Fellow course mate, Allessandro, pointed me in the direction of Jean-Marc Pelletier’s awesome cv.jit computer vision library for jitter. The library includes an object called cv.jit.faces and the object reference that comes with the download includes an example patch. The documentation states that the object’s output is a “4-plane single row-32″. This, I eventually figured out, is a matrix describing the x and y positions of the top left and bottom right corners of a rectangular bounding box of any face it finds. Once I’d figured out how to grab the first face in the list of faces it finds, I unpacked these coordinates and spat them out as individual send messages to be used elsewhere.
With this done I set about figuring out how to use these values to manipulate the view through a virtual window. The ‘fragmentation’ topic actually inspired my solution: I decided to set up 4 individual jit.pwindows arranged into a block. I then chose one of my own landscape photographs and sliced it up into a 10×10 grid so that I ended up with 100 individual image files in a numbered sequence. The plan was to display a grid of 4 slices in the jit.pwindows in the correct order. I started trying to build the logic to match face tracking values to images slices and quickly grew frustrated that what was becoming a very complex Max patch could be achieved in a few lines of code! Remembering that someone had mentioned that Javascript may be used in Max patches, I investigated this route. Pretty swiftly I had the rudiments of some Javascript to work out what slices to display. I pushed the file names of 4 image slices through the outlets of the Javascript object and used them as sources for the pwindows. With a few tweaks I had it working satisfactorily.

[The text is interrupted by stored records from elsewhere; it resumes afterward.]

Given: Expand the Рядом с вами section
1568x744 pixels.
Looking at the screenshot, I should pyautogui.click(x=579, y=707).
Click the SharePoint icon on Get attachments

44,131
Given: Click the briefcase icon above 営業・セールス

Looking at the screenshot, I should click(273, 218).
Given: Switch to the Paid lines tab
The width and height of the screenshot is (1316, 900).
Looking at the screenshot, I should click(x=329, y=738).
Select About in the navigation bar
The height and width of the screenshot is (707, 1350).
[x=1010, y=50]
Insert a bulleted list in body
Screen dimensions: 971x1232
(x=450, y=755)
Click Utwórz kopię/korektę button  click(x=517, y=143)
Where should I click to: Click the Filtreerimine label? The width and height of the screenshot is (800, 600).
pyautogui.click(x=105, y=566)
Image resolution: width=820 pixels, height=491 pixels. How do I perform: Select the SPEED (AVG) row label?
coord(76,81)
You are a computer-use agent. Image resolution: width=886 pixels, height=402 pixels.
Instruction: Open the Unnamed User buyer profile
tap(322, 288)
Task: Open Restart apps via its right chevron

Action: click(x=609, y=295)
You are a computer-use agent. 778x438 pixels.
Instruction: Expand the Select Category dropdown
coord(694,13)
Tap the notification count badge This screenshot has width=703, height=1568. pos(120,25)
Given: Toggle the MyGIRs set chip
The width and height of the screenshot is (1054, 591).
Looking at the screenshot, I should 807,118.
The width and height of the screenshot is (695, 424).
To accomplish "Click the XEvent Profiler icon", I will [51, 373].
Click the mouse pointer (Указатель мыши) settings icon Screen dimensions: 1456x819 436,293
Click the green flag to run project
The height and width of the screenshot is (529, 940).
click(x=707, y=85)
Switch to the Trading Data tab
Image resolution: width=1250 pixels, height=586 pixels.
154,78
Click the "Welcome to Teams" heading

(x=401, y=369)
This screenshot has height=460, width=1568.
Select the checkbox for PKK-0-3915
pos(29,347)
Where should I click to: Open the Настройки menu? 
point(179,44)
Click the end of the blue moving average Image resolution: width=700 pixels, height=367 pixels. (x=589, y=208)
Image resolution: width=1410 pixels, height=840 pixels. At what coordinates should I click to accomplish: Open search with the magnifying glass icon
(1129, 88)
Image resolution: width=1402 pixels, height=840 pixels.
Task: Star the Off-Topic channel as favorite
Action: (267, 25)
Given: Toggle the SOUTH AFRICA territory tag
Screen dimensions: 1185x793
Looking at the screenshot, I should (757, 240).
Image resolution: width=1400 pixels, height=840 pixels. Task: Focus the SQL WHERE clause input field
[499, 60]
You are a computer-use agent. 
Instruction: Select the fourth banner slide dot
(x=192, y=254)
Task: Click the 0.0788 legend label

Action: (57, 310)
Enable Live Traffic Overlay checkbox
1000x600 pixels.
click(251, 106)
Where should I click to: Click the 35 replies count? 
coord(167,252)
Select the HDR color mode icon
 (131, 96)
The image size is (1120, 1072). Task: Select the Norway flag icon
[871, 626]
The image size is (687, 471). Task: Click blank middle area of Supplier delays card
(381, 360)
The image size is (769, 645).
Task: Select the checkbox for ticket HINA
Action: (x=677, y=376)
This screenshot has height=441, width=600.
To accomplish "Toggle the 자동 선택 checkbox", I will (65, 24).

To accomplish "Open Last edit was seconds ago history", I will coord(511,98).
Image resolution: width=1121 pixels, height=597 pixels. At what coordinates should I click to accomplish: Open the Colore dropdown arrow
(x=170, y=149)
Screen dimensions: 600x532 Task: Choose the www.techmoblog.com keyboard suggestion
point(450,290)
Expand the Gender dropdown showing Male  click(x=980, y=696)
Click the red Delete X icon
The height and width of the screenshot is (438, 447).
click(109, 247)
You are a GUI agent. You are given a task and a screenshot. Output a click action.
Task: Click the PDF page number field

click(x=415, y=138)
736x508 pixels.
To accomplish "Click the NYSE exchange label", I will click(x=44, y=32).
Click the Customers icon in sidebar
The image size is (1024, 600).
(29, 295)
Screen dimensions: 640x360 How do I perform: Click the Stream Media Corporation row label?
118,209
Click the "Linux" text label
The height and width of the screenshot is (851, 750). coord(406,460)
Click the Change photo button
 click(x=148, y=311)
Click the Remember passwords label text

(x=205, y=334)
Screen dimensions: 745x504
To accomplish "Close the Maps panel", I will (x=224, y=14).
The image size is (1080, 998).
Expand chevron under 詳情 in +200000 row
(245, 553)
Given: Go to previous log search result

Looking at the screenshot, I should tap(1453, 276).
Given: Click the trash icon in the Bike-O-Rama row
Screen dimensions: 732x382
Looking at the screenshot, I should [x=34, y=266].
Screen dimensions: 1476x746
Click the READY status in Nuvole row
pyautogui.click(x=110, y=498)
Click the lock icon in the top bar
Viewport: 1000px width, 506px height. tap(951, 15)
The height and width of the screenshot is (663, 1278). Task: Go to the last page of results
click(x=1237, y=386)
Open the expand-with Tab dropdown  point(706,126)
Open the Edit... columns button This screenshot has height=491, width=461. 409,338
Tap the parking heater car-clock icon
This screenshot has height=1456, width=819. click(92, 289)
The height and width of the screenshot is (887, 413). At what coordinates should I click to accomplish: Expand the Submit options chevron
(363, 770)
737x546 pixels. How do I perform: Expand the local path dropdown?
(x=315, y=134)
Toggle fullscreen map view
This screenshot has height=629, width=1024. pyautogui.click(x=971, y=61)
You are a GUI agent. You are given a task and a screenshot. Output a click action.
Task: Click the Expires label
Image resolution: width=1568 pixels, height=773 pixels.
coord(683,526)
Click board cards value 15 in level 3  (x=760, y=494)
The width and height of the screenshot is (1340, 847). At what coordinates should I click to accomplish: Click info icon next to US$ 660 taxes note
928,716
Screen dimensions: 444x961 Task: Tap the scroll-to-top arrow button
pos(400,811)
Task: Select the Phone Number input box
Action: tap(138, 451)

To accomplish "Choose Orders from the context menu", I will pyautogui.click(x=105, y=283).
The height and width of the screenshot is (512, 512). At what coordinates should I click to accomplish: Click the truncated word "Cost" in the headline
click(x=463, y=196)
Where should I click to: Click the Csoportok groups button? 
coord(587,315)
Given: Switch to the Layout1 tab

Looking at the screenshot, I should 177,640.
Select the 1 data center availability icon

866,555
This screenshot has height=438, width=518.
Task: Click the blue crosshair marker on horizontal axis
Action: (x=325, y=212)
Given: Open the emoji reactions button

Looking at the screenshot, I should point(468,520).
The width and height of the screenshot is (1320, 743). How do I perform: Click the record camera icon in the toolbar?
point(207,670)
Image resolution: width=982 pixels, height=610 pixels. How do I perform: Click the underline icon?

Having tried it out, I was satisfied the result was interesting enough to present in the final Doing exhibition but decided I wanted to work with the implementation and aesthetics a bit more and explore how they might better reflect the theory that had originally led to the idea. That’s the topic of the next post.
Below are a few screen shots of the sketch in action. As I was working on it, I noticed the nice bit of serendipity that, if I left gaps between my pwindows, it created the archetypal window with 4 panes of glass!
Note that the webcam feed is reversed so when my head appears on the right in the image, I’m actually leaning left. I’ve included little diagrams to show my view in relationship to the virtual window.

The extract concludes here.